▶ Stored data
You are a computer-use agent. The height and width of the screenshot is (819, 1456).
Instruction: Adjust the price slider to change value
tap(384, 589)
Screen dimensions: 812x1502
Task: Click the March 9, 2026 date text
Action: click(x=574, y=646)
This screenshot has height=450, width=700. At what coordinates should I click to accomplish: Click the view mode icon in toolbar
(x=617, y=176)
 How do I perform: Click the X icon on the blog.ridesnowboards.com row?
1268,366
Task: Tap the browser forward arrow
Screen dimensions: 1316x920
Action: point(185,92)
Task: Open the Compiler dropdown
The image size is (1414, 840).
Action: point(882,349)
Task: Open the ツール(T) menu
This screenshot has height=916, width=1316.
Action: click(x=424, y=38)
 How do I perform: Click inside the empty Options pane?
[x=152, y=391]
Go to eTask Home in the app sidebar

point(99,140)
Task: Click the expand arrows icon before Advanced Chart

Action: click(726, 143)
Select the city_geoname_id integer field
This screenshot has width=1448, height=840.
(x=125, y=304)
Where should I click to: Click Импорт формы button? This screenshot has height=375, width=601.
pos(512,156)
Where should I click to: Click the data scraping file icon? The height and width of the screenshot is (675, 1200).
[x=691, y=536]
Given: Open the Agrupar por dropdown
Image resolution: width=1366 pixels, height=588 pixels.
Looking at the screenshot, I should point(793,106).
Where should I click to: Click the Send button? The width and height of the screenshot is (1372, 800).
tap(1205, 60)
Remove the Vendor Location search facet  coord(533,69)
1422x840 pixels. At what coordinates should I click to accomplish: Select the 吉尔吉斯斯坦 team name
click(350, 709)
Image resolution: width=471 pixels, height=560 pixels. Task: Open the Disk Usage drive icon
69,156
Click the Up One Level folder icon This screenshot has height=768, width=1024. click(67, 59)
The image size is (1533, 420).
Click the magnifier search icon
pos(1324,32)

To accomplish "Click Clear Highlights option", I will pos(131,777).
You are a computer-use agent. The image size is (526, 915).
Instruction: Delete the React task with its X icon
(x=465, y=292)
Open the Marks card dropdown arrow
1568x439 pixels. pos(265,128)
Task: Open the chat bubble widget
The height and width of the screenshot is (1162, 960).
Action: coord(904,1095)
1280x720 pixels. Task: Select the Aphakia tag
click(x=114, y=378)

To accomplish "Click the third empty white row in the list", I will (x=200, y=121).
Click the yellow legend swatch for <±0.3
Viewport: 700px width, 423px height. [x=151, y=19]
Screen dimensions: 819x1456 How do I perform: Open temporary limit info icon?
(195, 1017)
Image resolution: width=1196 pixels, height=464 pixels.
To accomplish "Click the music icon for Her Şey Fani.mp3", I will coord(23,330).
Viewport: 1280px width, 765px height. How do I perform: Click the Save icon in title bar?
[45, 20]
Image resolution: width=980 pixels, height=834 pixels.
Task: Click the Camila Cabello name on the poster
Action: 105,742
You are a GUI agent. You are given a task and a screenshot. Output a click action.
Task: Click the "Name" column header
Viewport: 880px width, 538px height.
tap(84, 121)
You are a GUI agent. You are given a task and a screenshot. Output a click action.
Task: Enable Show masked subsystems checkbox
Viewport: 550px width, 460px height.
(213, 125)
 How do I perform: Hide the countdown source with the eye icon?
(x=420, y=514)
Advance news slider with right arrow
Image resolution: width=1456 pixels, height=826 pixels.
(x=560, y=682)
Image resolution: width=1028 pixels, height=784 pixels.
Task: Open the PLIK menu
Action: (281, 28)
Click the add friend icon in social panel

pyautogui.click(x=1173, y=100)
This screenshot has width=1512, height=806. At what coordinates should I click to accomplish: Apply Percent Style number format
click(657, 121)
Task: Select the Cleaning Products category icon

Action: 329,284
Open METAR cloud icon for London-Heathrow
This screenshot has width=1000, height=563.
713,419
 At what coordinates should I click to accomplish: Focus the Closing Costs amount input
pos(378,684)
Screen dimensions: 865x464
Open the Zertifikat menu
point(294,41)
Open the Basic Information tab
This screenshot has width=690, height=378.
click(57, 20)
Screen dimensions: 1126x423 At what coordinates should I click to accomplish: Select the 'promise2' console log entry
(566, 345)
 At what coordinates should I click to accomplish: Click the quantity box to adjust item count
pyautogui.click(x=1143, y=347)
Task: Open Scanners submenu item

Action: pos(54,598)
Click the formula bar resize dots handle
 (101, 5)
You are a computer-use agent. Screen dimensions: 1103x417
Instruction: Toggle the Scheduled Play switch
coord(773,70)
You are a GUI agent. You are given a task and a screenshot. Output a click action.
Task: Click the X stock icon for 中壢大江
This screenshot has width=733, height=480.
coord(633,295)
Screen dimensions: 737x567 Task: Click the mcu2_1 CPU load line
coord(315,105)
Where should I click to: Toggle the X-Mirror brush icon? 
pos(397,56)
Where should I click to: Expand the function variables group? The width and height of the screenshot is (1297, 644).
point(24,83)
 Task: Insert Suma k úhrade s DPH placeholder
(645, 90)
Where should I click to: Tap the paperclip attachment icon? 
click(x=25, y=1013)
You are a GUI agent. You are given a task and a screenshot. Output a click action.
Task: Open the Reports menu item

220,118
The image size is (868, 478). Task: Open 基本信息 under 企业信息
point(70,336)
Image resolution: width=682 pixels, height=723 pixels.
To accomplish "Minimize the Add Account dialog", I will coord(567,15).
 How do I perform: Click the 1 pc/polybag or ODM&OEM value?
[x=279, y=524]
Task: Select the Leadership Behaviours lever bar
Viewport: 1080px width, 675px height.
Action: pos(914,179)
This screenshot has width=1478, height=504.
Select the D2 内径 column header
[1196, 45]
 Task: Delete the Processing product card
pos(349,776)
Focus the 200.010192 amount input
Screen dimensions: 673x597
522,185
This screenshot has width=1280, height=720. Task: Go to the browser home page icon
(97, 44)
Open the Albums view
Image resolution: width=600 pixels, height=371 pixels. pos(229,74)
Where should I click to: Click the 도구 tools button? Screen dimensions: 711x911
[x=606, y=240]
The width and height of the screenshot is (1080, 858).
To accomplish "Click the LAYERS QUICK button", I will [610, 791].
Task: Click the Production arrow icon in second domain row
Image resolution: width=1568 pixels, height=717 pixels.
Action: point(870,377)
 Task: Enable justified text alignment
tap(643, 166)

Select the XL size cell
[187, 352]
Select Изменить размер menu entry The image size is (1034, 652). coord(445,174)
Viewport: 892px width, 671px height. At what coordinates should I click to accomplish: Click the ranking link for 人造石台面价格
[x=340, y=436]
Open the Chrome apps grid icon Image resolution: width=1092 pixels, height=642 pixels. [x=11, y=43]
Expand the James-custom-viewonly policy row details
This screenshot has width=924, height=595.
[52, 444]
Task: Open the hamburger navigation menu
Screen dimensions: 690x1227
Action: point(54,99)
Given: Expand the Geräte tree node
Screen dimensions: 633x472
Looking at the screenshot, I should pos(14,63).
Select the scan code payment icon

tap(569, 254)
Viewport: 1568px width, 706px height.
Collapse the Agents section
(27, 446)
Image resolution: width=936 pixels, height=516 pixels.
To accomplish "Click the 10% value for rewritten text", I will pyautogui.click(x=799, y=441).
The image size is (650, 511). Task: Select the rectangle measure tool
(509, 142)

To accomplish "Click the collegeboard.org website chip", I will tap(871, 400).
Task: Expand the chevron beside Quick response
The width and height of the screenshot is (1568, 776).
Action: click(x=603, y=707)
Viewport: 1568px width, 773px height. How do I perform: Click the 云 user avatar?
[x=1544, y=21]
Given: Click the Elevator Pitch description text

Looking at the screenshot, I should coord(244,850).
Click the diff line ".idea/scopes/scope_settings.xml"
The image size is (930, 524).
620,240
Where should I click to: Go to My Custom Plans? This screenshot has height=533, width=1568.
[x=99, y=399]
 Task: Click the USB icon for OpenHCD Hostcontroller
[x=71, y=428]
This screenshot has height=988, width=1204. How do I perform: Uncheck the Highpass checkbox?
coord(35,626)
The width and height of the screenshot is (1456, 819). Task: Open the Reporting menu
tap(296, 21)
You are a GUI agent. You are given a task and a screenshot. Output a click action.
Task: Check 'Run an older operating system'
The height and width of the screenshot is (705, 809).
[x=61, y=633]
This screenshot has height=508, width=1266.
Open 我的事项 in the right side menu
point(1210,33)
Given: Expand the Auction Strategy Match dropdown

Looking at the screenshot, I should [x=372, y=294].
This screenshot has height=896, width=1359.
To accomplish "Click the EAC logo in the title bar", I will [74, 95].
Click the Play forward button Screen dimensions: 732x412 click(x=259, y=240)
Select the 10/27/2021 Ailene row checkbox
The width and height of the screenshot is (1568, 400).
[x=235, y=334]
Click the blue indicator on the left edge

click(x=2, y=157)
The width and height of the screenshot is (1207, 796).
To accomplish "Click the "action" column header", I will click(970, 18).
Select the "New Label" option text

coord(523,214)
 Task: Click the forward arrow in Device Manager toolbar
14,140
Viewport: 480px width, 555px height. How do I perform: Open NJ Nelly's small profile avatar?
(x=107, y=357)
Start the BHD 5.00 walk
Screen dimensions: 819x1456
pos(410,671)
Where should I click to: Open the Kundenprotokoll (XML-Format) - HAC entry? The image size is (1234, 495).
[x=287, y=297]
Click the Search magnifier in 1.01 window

▶ Assignment
In the lines above, spot each one that contains the word "computer" and copy it.

▶ Solved problem
You are a computer-use agent. The height and width of the screenshot is (819, 1456).
You are a computer-use agent. The image size is (526, 915).
You are a computer-use agent. Screen dimensions: 1103x417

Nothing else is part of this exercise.